Nepal demonstrated weak performance in terms of exports to key international markets such as the US, the European Union, the UK, and Asians. Even the vast markets of India and China are pathetically untapped by Nepal, despite comparatively easy access and privileged markets for Nepal’s exports, even those that enjoy privileged access to these countries.


To soften the economic shock of graduating from least‐developed‐country status, Nepal should treat the transition as a deliberate project, drawing lessons from peers that have managed it successfully. The government needs to step up trade‑promotion efforts so that any preferences lost in established markets are offset by winning new buyers in the same regions. At the same time, it must diversify export destinations, shifting some focus from traditional Western markets to markets within Asia. Since bolstering private‑sector competitiveness is critical for trade capacity enhancement, Nepal should upgrade productivity and meet international standards so flagship exports such as handicrafts, pashmina, and coffee can thrive even without duty‑free, quota‑free access and can show resilience in volatile international tariffs and non-tariff measures.

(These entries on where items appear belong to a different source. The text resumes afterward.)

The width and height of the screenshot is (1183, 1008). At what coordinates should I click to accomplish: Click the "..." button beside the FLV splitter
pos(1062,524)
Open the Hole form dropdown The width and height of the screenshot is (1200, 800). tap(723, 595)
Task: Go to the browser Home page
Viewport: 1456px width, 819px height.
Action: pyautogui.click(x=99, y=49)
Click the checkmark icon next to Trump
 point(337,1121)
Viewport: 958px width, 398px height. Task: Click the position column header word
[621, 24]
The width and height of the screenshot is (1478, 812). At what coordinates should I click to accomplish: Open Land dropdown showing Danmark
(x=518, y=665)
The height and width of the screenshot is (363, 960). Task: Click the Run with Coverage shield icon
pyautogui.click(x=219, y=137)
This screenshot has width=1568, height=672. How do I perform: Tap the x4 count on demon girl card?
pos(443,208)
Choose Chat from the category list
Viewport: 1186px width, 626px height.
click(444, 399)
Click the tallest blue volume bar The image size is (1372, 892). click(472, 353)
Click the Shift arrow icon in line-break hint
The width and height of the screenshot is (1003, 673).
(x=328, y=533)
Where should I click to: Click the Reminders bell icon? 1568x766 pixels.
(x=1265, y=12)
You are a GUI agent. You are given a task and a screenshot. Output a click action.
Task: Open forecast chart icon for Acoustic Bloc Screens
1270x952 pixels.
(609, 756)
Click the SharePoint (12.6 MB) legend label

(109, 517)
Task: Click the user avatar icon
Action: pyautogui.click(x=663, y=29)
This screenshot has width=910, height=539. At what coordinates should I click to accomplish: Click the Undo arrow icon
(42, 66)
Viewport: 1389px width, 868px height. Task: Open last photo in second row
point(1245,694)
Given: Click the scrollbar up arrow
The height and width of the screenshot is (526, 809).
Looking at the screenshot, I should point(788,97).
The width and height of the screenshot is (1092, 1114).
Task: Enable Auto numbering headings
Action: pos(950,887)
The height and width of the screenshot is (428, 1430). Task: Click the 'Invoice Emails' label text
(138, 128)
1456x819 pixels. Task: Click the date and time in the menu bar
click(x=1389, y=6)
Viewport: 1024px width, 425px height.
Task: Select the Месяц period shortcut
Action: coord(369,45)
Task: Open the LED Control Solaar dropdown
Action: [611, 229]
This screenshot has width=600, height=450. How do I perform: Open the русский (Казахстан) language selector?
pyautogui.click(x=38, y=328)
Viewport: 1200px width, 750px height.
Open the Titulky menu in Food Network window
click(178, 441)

Losing least‑developed‑country status will indeed strip Nepal of the special tariffs it now enjoys in 25 markets, most notably the EU’s Everything But Arms (EBA) scheme. A study of the International Trade Center indicates that exports of synthetic textiles and carpets are the most exposed. Yet the projected hit to total exports is modest, and graduation itself is a vote of confidence, signalling that Nepal’s fundamentals are strengthening.


In light of shifting global trade dynamics and Nepal's impending graduation from LDC status, the country stands at a pivotal juncture to redefine its export strategy. While rising tariffs globally may open new competitive avenues—especially in markets like the U.S.—Nepal's persistent structural bottlenecks threaten to undermine this potential. To seize the moment, Nepal must move beyond dependence on trade preferences and build long-term competitiveness through targeted investments in production capacity, regulatory reform, quality enhancement, and supply chain resilience. The government, private sector, and development partners must align on a strategic export vision, emphasizing niche high-value products, market diversification, and compliance with international standards. Swift action and strategic foresight will determine whether Nepal emerges as a resilient global trading partner or remains sidelined in an increasingly competitive trade environment.